## What to work on:
Across the records below, report how many lines include the word "each", stating the number alone.

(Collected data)
■ ■ ■ ■
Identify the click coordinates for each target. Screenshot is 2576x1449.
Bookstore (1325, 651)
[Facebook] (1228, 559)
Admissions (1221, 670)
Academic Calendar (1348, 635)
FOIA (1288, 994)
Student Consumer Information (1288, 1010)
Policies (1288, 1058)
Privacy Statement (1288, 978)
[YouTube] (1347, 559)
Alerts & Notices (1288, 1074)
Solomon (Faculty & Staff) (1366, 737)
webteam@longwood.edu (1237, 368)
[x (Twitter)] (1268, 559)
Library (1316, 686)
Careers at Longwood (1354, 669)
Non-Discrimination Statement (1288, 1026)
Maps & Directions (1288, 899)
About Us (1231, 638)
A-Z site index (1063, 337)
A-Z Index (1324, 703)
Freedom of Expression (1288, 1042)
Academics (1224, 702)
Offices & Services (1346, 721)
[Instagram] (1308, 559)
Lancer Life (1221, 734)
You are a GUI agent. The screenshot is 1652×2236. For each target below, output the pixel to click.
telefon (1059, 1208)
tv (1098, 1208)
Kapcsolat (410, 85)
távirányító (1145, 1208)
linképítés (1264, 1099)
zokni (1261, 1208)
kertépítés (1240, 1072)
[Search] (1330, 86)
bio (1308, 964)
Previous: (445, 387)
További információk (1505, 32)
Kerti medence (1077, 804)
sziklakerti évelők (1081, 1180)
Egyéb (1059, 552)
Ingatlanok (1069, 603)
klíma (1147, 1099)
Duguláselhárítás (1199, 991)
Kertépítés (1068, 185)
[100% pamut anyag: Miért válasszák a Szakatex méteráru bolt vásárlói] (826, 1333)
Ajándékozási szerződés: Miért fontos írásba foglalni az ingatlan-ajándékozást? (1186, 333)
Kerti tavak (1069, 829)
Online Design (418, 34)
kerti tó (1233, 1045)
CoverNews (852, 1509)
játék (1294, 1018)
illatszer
■ ■ ■ ■
## Answer to this problem:
2